WHAT YOU SHOULD DO
Reproduce the following records exactly from the line containing "Copy the user message with its copy icon" onward, ending with the last line and including it.
[Opening MATERIAL FOR THIS TASK section]
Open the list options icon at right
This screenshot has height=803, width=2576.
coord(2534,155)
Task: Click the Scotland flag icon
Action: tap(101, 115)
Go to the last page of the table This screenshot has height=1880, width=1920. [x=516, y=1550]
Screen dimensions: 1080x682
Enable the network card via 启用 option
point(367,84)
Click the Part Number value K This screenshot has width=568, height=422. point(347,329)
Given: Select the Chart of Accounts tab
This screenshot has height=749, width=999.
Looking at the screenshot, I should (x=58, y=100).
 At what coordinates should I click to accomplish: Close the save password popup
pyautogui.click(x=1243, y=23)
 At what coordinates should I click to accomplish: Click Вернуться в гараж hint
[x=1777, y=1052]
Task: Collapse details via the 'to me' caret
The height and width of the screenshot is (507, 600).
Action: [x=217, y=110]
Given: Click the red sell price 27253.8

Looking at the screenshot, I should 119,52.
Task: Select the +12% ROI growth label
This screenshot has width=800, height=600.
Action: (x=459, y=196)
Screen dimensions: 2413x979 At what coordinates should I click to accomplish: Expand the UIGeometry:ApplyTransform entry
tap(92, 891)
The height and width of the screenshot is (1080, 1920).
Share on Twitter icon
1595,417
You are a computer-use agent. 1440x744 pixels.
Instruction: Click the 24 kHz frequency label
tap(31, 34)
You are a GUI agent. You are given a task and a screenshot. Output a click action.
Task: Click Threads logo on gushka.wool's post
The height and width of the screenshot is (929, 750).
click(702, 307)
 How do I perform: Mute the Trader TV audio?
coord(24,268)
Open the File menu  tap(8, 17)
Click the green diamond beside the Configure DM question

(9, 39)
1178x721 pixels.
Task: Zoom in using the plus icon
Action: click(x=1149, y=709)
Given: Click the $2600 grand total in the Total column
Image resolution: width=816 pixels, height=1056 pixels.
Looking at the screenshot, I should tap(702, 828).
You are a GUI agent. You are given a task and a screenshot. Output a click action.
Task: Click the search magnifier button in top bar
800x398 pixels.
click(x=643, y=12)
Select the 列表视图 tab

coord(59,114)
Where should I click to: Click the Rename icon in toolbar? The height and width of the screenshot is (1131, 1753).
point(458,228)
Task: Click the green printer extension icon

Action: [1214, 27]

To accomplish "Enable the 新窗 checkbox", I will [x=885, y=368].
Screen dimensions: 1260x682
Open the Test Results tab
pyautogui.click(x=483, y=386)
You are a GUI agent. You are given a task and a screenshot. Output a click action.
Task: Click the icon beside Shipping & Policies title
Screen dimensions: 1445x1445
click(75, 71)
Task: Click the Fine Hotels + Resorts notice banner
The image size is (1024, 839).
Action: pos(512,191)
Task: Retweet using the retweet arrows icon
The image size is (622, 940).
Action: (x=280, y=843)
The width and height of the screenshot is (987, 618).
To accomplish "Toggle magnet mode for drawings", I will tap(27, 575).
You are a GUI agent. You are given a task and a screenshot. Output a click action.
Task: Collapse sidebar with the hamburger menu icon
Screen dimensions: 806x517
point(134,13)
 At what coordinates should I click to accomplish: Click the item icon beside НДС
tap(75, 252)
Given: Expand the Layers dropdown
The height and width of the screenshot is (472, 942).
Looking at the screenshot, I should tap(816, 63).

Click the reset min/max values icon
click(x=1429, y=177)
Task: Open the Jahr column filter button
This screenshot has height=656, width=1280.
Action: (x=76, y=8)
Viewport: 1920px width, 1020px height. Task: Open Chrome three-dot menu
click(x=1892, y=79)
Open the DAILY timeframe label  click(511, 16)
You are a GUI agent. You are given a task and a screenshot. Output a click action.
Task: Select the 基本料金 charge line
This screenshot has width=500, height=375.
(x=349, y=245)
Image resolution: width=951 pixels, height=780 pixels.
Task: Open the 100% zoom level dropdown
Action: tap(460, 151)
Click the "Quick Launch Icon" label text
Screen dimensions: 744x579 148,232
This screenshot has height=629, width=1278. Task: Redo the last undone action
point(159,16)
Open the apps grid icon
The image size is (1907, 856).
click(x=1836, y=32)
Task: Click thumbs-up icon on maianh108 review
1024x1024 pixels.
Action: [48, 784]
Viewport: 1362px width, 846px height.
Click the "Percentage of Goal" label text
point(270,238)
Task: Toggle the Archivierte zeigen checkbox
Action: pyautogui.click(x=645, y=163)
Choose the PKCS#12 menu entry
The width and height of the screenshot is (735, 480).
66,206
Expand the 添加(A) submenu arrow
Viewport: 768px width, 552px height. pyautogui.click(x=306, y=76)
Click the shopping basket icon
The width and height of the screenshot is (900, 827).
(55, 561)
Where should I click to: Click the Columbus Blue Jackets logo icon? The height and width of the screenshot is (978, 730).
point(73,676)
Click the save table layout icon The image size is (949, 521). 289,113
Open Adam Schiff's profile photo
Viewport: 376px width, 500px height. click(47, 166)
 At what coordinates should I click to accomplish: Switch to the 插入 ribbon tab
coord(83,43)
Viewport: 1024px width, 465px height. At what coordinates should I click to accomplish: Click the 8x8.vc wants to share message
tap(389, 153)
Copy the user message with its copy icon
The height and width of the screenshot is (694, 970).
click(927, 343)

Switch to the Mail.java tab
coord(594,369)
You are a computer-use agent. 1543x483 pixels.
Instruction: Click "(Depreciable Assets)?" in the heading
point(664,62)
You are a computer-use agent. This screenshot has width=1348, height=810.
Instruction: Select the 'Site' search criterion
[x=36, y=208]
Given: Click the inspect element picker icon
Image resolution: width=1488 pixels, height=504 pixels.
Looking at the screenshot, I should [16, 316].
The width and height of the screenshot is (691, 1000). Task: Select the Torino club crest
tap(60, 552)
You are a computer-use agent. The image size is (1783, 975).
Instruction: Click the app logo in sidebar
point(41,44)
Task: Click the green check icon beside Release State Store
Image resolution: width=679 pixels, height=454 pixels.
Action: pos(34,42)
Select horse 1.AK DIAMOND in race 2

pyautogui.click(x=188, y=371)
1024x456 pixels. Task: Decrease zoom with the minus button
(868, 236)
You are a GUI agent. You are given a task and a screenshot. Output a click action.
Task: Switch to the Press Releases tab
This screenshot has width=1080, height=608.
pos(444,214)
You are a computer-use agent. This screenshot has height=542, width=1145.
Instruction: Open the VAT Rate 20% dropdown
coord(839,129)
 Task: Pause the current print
[Closing MATERIAL FOR THIS TASK section]
SOLVED EXERCISE
Copy the user message with its copy icon
The height and width of the screenshot is (694, 970).
click(927, 343)

Switch to the Mail.java tab
coord(594,369)
You are a computer-use agent. 1543x483 pixels.
Instruction: Click "(Depreciable Assets)?" in the heading
point(664,62)
You are a computer-use agent. This screenshot has width=1348, height=810.
Instruction: Select the 'Site' search criterion
[x=36, y=208]
Given: Click the inspect element picker icon
Image resolution: width=1488 pixels, height=504 pixels.
Looking at the screenshot, I should [16, 316].
The width and height of the screenshot is (691, 1000). Task: Select the Torino club crest
tap(60, 552)
You are a computer-use agent. The image size is (1783, 975).
Instruction: Click the app logo in sidebar
point(41,44)
Task: Click the green check icon beside Release State Store
Image resolution: width=679 pixels, height=454 pixels.
Action: pos(34,42)
Select horse 1.AK DIAMOND in race 2

pyautogui.click(x=188, y=371)
1024x456 pixels. Task: Decrease zoom with the minus button
(868, 236)
You are a GUI agent. You are given a task and a screenshot. Output a click action.
Task: Switch to the Press Releases tab
This screenshot has width=1080, height=608.
pos(444,214)
You are a computer-use agent. This screenshot has height=542, width=1145.
Instruction: Open the VAT Rate 20% dropdown
coord(839,129)
 Task: Pause the current print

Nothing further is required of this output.